> [Exercise requirements]: Transcribe each record exactly, but omit pictures.

> [Data records]:
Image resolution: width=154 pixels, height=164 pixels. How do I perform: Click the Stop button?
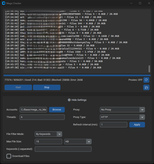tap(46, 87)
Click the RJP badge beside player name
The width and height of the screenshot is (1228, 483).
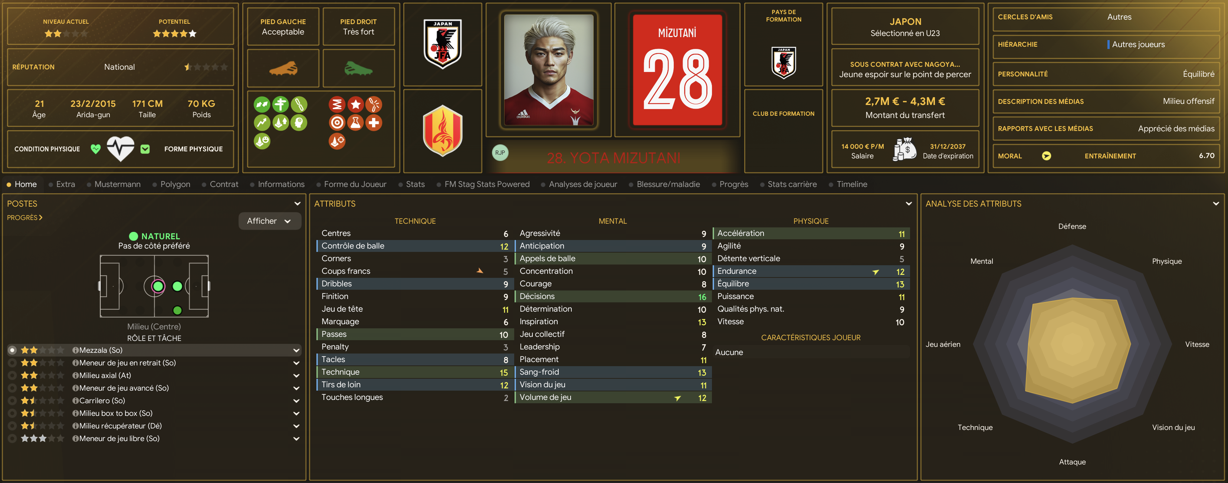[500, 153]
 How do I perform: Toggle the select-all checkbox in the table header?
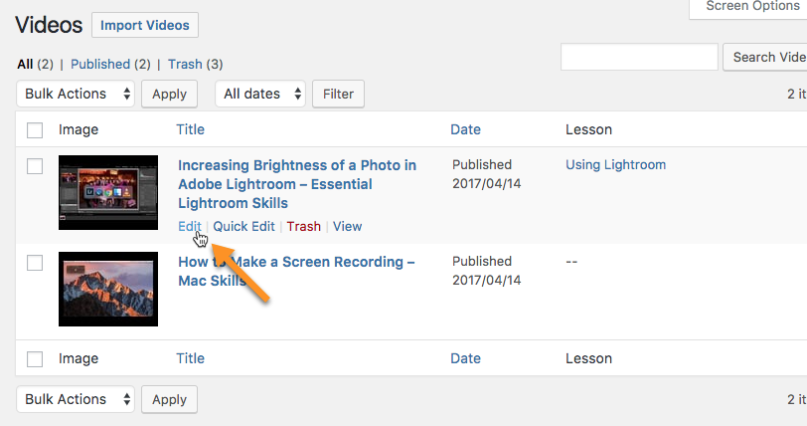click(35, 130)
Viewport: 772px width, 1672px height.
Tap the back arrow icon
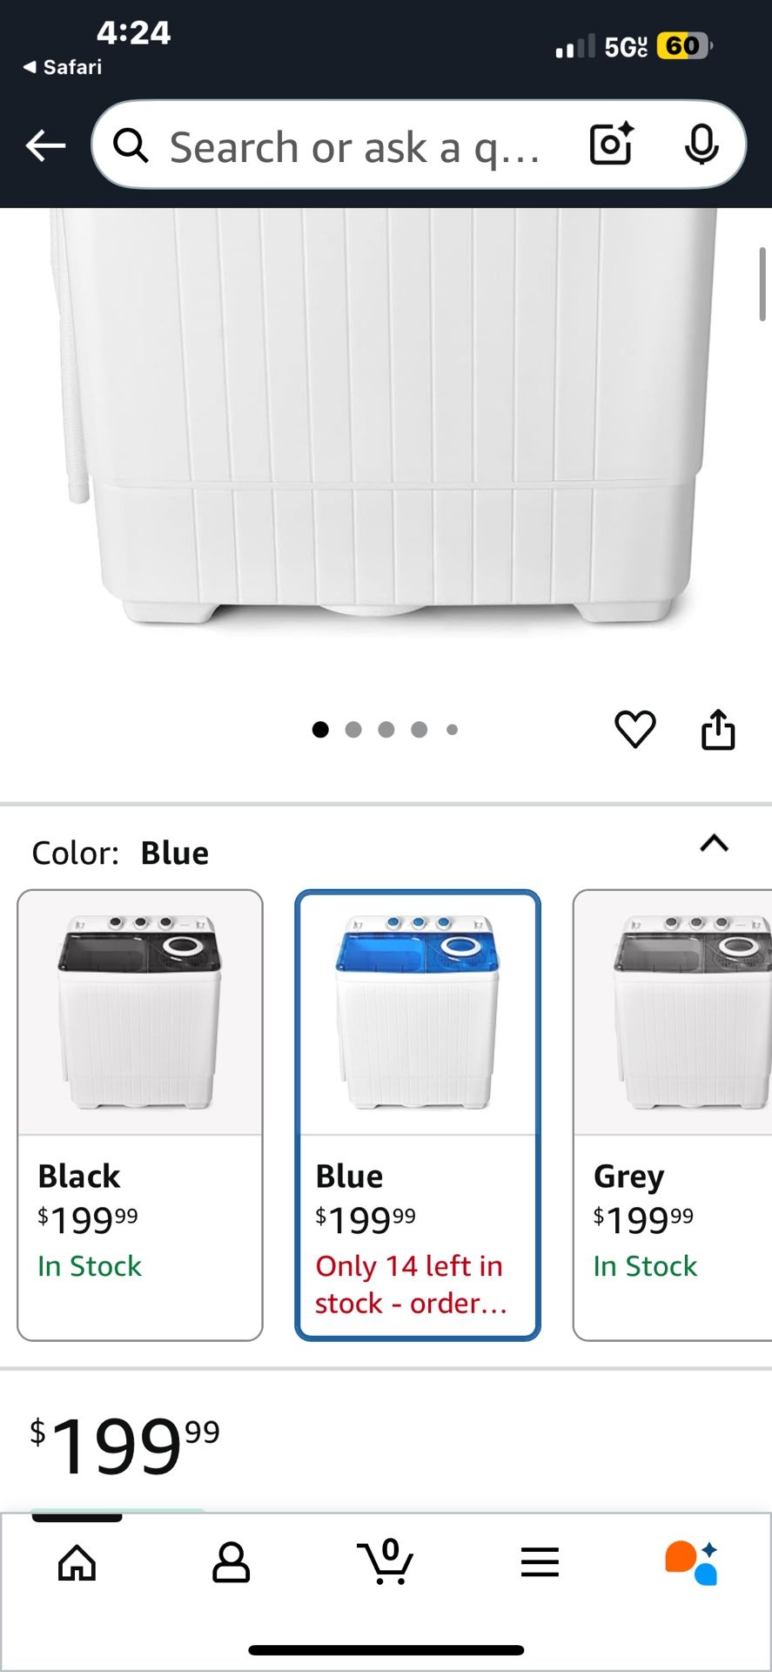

> [Exercise solution]:
Image resolution: width=154 pixels, height=164 pixels. How do I perform: Click the Stop button?
tap(46, 87)
Click the RJP badge beside player name
The width and height of the screenshot is (1228, 483).
[500, 153]
 How do I perform: Toggle the select-all checkbox in the table header?
click(35, 130)
Viewport: 772px width, 1672px height.
Tap the back arrow icon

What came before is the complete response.